Выступление предстояло несложное. Просто аккомпанемент к ужину и разговорам. Я выбрала для него Юмореску № 7 Дворжака. Я слышала ее в исполнении Крейслера много лет назад, когда была маленькой, и думала, что для счастья мне достаточно просто играть на скрипке, и ничего другого не нужно. Дворжак написал юмореску, когда отдыхал с семьей в Богемии. К тому моменту он уже пару лет жил в Америке. Но во время этого отдыха он начал собирать материал для цикла, который изначально планировал как фортепианный. Дворжак сделал наброски к первой юмореске 19 июля 1894 года, и полностью закончил все уже через месяц, в августе.
Цикл мгновенно обрел популярность. В Штатах на музыку седьмой юморески даже был написан весьма фривольный текст о железнодорожных туалетах. Она стала одной из моих самых любимых вещей — примером волшебного прикосновения Крейслера. Читая эти строки, вы наверняка думаете, что никогда не слышали ее, но позвольте мне заверить вас, что это не так. В основе юморески — одна из тех мелодий, которые, кажется, существовали всегда. Вы узнаете ее с первых же нот.

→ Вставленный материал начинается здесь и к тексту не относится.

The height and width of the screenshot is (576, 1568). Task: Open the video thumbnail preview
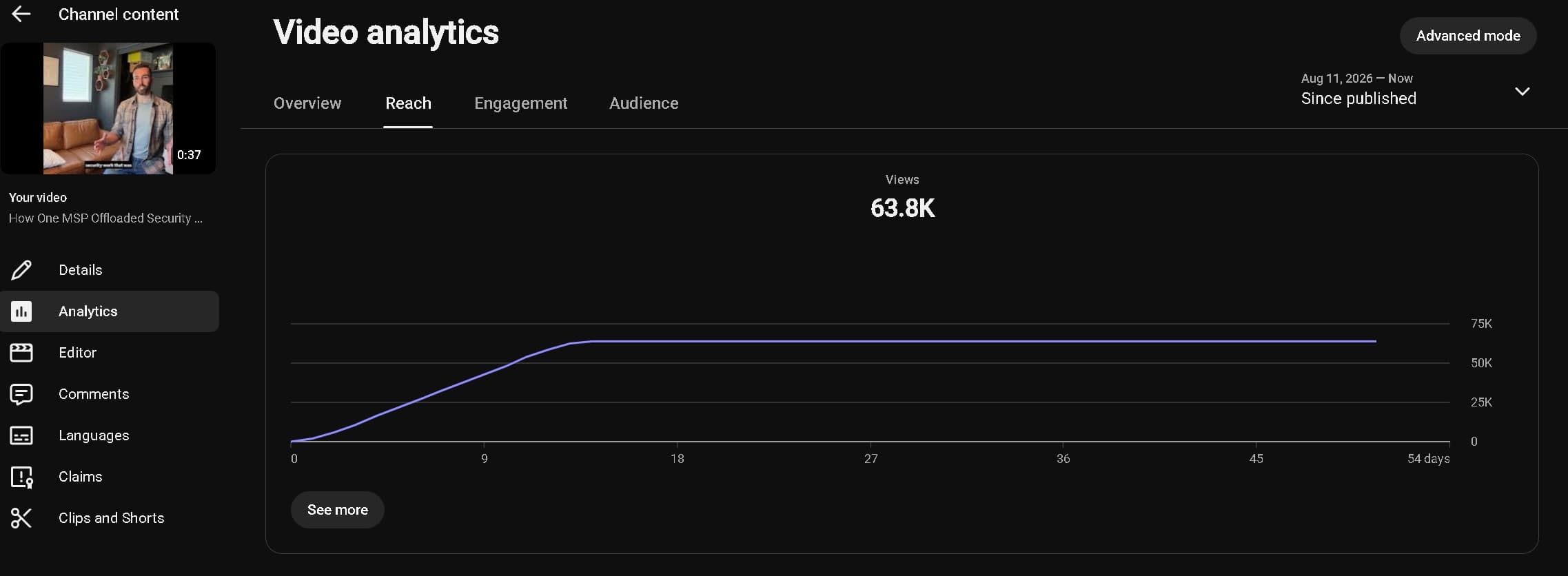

Она несет тот редкий дар, от бремени которого некоторые отказываются, особую гармонию, витающую где-то в облаках и ждущую, что ее поймают, запишут и исполнят.
Я часто ее играла в молодости. И теперь я играла ее снова. Звуки наполняли комнату, занимали все пространство, музыка словно вырастала над слушателями, обволакивала их. Амати предназначалась для бо2льших помещений, чем это, и все же именно так, судя по всему, скрипки звучали когда-то на званых вечерах в салонах Вены, Зальцбурга и по всей Европе. Именно так слышали свою музыку Шуберт и Бетховен. Для них она была не просто последовательностью нот. Они по-настоящему глубоко чувствовали физическую составляющую, натяжение струн, страсть исполнителя.
И вот я стою посреди современной копии салона тех времен, играю перед людьми, обратившими ко мне свои лица. Я на рубеже, на пороге — могу войти, могу остаться снаружи. Комнату наполняет юмореска, то очаровательная, то грустная, то изменчивая. Она зовет куда-то. Она словно воспоминание о чем-то, чего с вами никогда не происходило, но воспоминание это у вас в крови, словно наследие предков. Прошлое и будущее, надежда и печаль, сожаления и радость — все здесь, в струнах скрипки и под моими пальцами, в моей руке, в смычке, в легких скрипки. Все, что уже прошло и что ждет впереди, вырывается на свободу, растворяется в воздухе.